***** Text excerpt *****
Signed-off-by: Peter Zijlstra (Intel) <[email protected]>
---
include/linux/percpu-rwsem.h | 19 +----
include/linux/wait.h | 1
kernel/locking/percpu-rwsem.c | 140 +++++++++++++++++++++++++++++-------------
kernel/locking/rwsem.c | 9 +-
kernel/locking/rwsem.h | 12 ---
5 files changed, 110 insertions(+), 71 deletions(-)

--- a/include/linux/percpu-rwsem.h
+++ b/include/linux/percpu-rwsem.h
@@ -3,18 +3,18 @@
#define _LINUX_PERCPU_RWSEM_H

#include <linux/atomic.h>
-#include <linux/rwsem.h>
#include <linux/percpu.h>
#include <linux/rcuwait.h>
+#include <linux/wait.h>
#include <linux/rcu_sync.h>
#include <linux/lockdep.h>

struct percpu_rw_semaphore {
struct rcu_sync rss;
unsigned int __percpu *read_count;
- struct rw_semaphore rw_sem; /* slowpath */
- struct rcuwait writer; /* blocked writer */
- int readers_block;
+ struct rcuwait writer;
+ wait_queue_head_t waiters;
+ atomic_t block;
#ifdef CONFIG_DEBUG_LOCK_ALLOC
struct lockdep_map dep_map;
#endif
@@ -31,8 +31,9 @@ static DEFINE_PER_CPU(unsigned int, __pe
is_static struct percpu_rw_semaphore name = { \
.rss = __RCU_SYNC_INITIALIZER(name.rss), \
.read_count = &__percpu_rwsem_rc_##name, \
- .rw_sem = __RWSEM_INITIALIZER(name.rw_sem), \
.writer = __RCUWAIT_INITIALIZER(name.writer), \
+ .waiters = __WAIT_QUEUE_HEAD_INITIALIZER(name.waiters), \
+ .block = ATOMIC_INIT(0), \
__PERCPU_RWSEM_DEP_MAP_INIT(name) \
}

@@ -130,20 +131,12 @@ static inline void percpu_rwsem_release(
bool read, unsigned long ip)
{
lock_release(&sem->dep_map, ip);
-#ifdef CONFIG_RWSEM_SPIN_ON_OWNER
- if (!read)
- atomic_long_set(&sem->rw_sem.owner, RWSEM_OWNER_UNKNOWN);
-#endif
}

static inline void percpu_rwsem_acquire(struct percpu_rw_semaphore *sem,
bool read, unsigned long ip)
{
lock_acquire(&sem->dep_map, 0, 1, read, 1, NULL, ip);
-#ifdef CONFIG_RWSEM_SPIN_ON_OWNER
- if (!read)
- atomic_long_set(&sem->rw_sem.owner, (long)current);
-#endif
}

#endif
--- a/include/linux/wait.h
+++ b/include/linux/wait.h
@@ -20,6 +20,7 @@ int default_wake_function(struct wait_qu
#define WQ_FLAG_EXCLUSIVE 0x01
#define WQ_FLAG_WOKEN 0x02
#define WQ_FLAG_BOOKMARK 0x04
+#define WQ_FLAG_CUSTOM 0x08

/*
* A single wait-queue entry structure:
--- a/kernel/locking/percpu-rwsem.c
+++ b/kernel/locking/percpu-rwsem.c
@@ -1,15 +1,14 @@
// SPDX-License-Identifier: GPL-2.0-only
#include <linux/atomic.h>
-#include <linux/rwsem.h>
#include <linux/percpu.h>
+#include <linux/wait.h>
#include <linux/lockdep.h>
#include <linux/percpu-rwsem.h>
#include <linux/rcupdate.h>
#include <linux/sched.h>
+#include <linux/sched/task.h>
#include <linux/errno.h>

-#include "rwsem.h"
***** Given data *****
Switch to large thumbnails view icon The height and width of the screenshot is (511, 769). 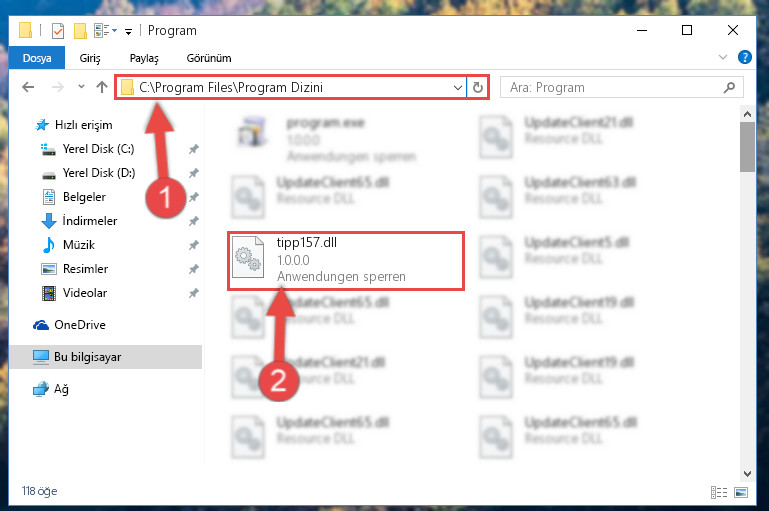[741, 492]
*****
***** Given data *****
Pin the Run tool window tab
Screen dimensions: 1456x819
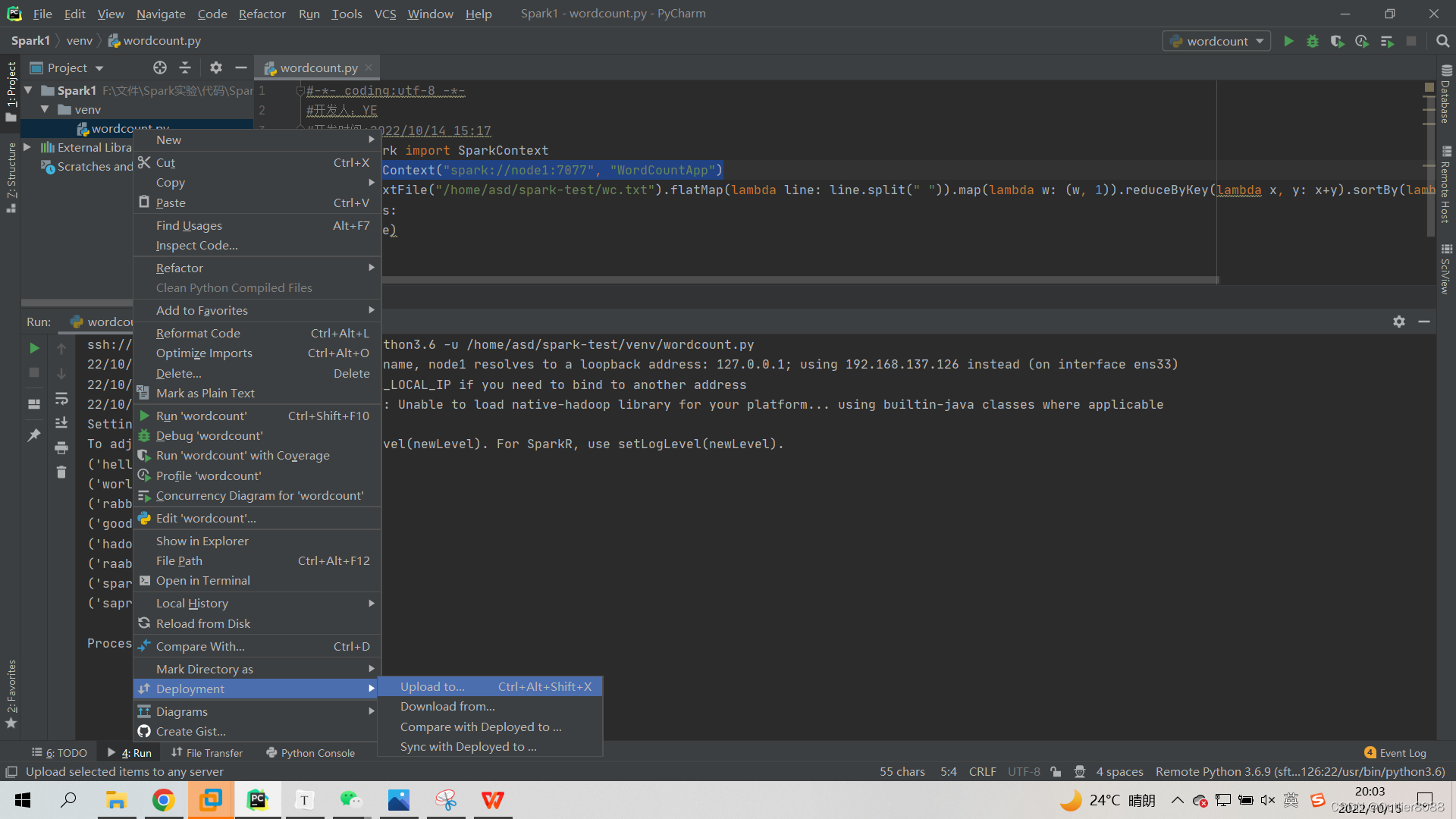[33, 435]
*****
*Task statement*
In the kernel patch excerpt, what value is the new WQ_FLAG_CUSTOM flag defined as?

*Output*
0x08